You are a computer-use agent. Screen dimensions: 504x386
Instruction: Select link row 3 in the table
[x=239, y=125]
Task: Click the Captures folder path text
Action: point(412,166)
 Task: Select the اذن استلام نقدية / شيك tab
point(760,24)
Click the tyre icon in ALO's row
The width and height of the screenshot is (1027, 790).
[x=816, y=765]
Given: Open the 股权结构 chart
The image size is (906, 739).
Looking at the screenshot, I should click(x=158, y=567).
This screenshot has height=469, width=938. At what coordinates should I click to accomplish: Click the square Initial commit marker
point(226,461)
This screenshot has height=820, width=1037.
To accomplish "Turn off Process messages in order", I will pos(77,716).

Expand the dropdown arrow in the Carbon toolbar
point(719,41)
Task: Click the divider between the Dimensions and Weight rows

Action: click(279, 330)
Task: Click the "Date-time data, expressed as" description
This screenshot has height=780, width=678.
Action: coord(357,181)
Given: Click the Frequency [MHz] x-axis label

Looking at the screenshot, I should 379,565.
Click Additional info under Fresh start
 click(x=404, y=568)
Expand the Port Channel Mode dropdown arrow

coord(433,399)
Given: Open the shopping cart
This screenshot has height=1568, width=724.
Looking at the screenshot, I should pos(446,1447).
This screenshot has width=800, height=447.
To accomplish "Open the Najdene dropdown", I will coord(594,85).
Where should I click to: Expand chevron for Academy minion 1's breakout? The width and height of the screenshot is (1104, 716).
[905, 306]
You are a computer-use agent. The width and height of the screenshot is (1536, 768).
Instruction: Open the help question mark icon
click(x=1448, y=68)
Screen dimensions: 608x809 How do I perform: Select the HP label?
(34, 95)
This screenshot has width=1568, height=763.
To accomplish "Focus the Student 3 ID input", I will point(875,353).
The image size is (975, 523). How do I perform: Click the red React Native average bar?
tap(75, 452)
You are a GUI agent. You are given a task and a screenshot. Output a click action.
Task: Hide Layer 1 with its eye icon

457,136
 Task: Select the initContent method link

__What this task involves__. Across the data above, how many lines carry the word "computer"? Only the number is needed.

__Result below__. 2